Ces dernières années, de nombreuses découvertes des neurosciences ont permis d’élucider le mystère de l’apprentissage de la lecture. Alors qu’on ne disposait d’aucune information sur le sujet il y a trente ans, nous pouvons aujourd’hui parler d’une réelle science de la lecture. Nous pouvons toutefois regretter que cette dernière ne soit pas connue des enseignants et des parents. L’objectif du livre Apprendre à lire, sous la direction de Stanislas Dehaene est de diffuser ces connaissances au grand public. Nous en résumons une partie dans cet article.

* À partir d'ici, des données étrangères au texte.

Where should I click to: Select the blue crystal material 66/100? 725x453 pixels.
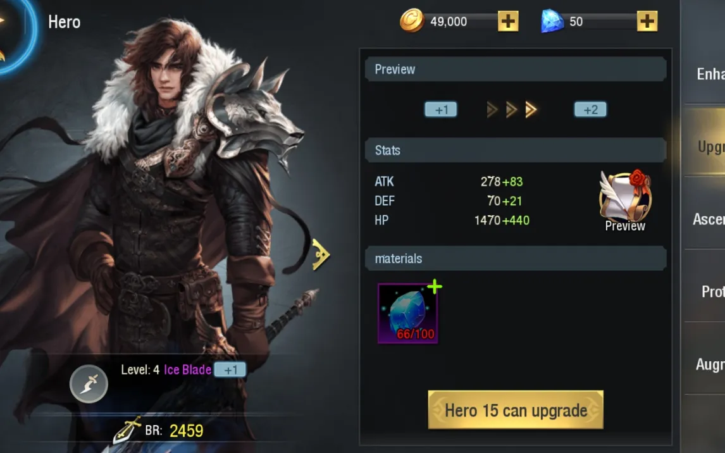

Alors que l’espère humaine Sapien est apparue il y a environ 200 000 ans, la lecture a émergé il y a 5000 ans seulement. Elle est arrivée bien trop tôt dans l’histoire de l’humanité pour avoir engendré des modifications pérennes sur l’évolution du cerveau humain. Notre patrimoine génétique n’a pas été modifié pour faciliter l’apprentissage de la lecture. En revanche, l’être humain s’exprime, depuis sa création, dans un langage plus ou moins complexe et fluide selon la période. Le cerveau humain est ainsi parfaitement adapté à l’acquisition du langage. Maria Montessori parle même d’une période sensible du langage chez l’enfant, c’est-à-dire une période pendant laquelle l’enfant apprend naturellement et facilement une langue. C’est pour cela que, comme l’a fait remarquer Darwin, alors que l’apprentissage d’une langue se fait spontanément et facilement chez l’enfant, l’apprentissage de la lecture est, au contraire, laborieux et artificiel.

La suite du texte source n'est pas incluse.